Buku 1: Bab 10: Benih Berharga
Gadis itu sudah mengenakan kemeja He Lei saat itu. Ia memeluk tubuhnya erat-erat sambil memegang susu yang kuberikan padanya. Pria yang berdiri di sebelahnya tampak seperti ayahnya. Ia memeluknya erat-erat sambil menatap He Lei dengan tatapan memohon.
Bukan hanya ayah gadis itu, tetapi orang-orang lain pun memohon belas kasihan kepada He Lei. Meskipun bibir mereka gemetar ketakutan, mereka tidak memohon secara verbal. Namun, ekspresi tak berdaya mereka justru lebih menyayat hati. Seolah-olah mereka tidak memiliki keberanian untuk memohon hal sepele seperti itu, seolah-olah mereka pasti akan ditolak jika meminta.

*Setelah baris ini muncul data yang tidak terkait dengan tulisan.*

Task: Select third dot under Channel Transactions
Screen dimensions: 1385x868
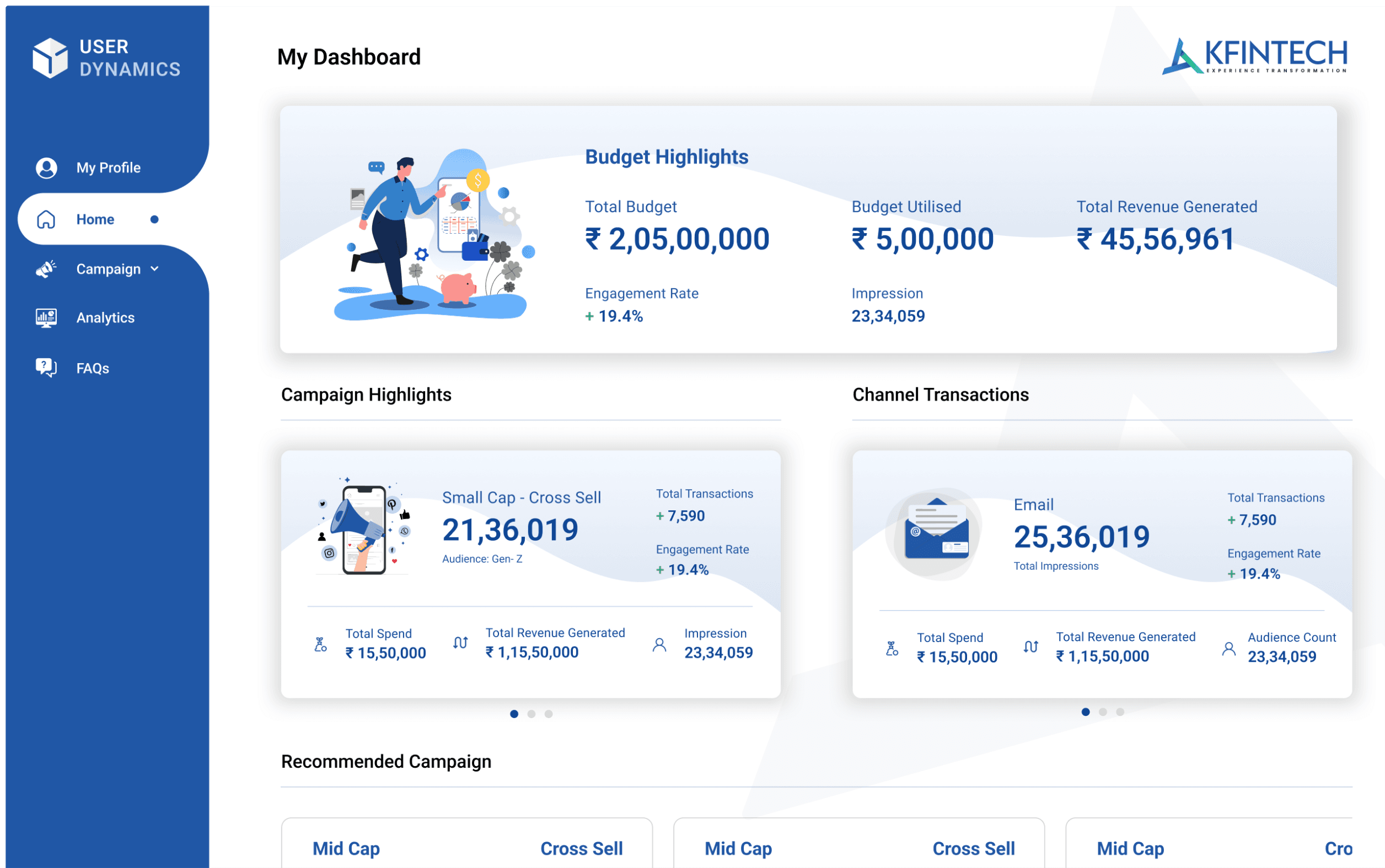Action: click(1120, 712)
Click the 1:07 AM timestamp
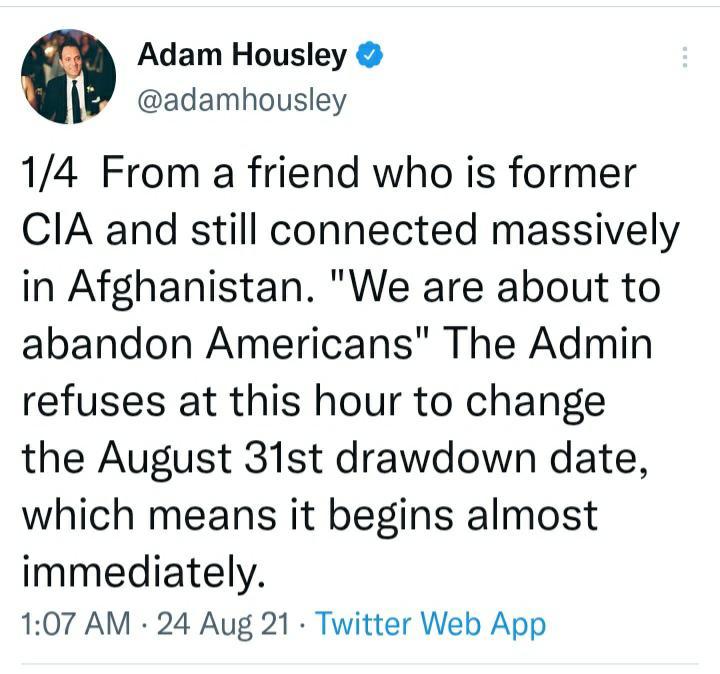Viewport: 720px width, 674px height. 76,623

He Lei menatap mereka sejenak, dan mengerutkan alisnya erat-erat ketika bertanya, “Maukah kalian mengikutiku?” Saat bertanya demikian, ia sepenuhnya menyadari bahwa nasib dan kehidupan orang-orang ini adalah tanggung jawabnya semata. Itu adalah sebuah janji—janji yang membuat hati terasa berat.
Orang-orang itu langsung mengangguk dengan berat seolah-olah mereka telah menaiki perahu penyelamat. Mereka menangis air mata kegembiraan.
He Lei menatap sukunya dan memberi perintah, “Kemudikan truk itu keluar. Kita membutuhkannya untuk melewati zona radiasi.”
“Ya!” Seseorang segera berlari kembali ke gudang. Meskipun aku belum mengetahui apa yang terjadi pada dunia dan dunia seperti apa tempatku berada, kata ‘radiasi’ langsung membangkitkan rasa tidak aman yang kuat dalam diriku.
He Lei melepaskan tanganku. Kemudian, dia melangkah dua langkah ke depan sebelum menghentikan langkahnya. Di bawah cahaya bulan yang tenang, dia pun tetap diam.
Tiba-tiba ia menoleh ke arah Ah Xing, “Bisakah kau membawa Luo Bing bersamamu? Aku tidak punya tabib dan sumber daya medis kita sangat terbatas. Kita tidak bisa menyembuhkan lukanya.” Ia menatap Ah Xing dengan tenang, dan mata hitamnya memantulkan cahaya bulan di langit malam.
Ah Xing tersenyum pada He Lei, “Jangan khawatir. Aku sudah bilang pada Luo Bing bahwa aku akan membawanya kembali ke Kota Bulan Perak untuk menyembuhkannya dan membantunya memulihkan ingatannya.”
He Lei mengangguk setelah mendengar itu, lalu kembali diam. Ah Xing menatapnya, lalu menunduk dan mengerutkan alisnya. Keduanya saling pandang, tetapi tidak berbicara. Seolah-olah musuh tiba-tiba menyadari bahwa pihak lain bisa menjadi teman mereka. Namun, mereka tidak bisa mengesampingkan ego mereka dan berdamai.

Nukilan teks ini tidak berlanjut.